Winning a British film industry award is no guarantee of Oscar success, but a statuette from the British Academy of Film and Television Arts can provide a valuable pre-Oscar boost.
Triple-Oscar nominee George Clooney will be joined on the BAFTA red carpet by Heath Ledger and Jake Gyllenhaal, stars of the gay cowboy movie “Brokeback Mountain,” which ranks as one of the hottest Oscar contenders this year.
Among the other Oscar nominees confirmed for London are “Capote” star Philip Seymour Hoffman, best actress contender Charlize Theron from “North Country” and supporting actor hopeful Matt Dillon of “Crash.”
Hype reigns supreme in film award season but, even with three Oscar and four BAFTA nominations under his belt, Clooney remains sanguine.
“People wax and wane, it ebbs and flows on what my standing is,” he told Reuters in an interview at the Berlin Film Festival before heading to London.
At the BAFTAs, Clooney will be competing against himself as he has been nominated for best actor in a supporting role for two films: the Middle East thriller “Syriana” and “Good Night, and Good Luck” about Edward R. Murrow’s showdown with Senator Joseph McCarthy.
He also is competing for a BAFTA for best director and best original screenplay for “Good Night, and Good Luck.”
Another star reluctant to get caught up in all the hype is Judi Dench, who has been nominated for a best actress Oscar and a best actress BAFTA for “Mrs. Henderson Presents.”
“It is not good to cross the bridge before you get to it,” Dench told Reuters after receiving her 11th BAFTA nomination for her role playing a 1930s widow who buys an abandoned theater and goes on to stage what became Britain’s most famous nude review.
The BAFTAs were shifted in 2001 from April to February to fall between the Golden Globes and the Oscars, with organizers hoping to capture some reflected Hollywood glitter in the packed awards calendar.
But they are not a natural prequel to the Oscars.
Last year’s Clint Eastwood boxing drama “Million Dollar Baby” swept the board at the Oscars but failed to score at the BAFTAs after distributors refused to send out copies of the film to voters.

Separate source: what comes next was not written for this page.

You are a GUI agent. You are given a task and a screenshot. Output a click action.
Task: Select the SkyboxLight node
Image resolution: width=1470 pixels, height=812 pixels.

Flying the flag for Britain at the BAFTAs will be the political thriller “The Constant Gardener,” which landed 10 nominations. Its stars, Ralph Fiennes and Rachel Weisz, are up for top acting honors.
Box office receipts rose one percent in Britain last year, bucking the downward European trend. But film production slumped due to uncertainty over the British government’s tax regime.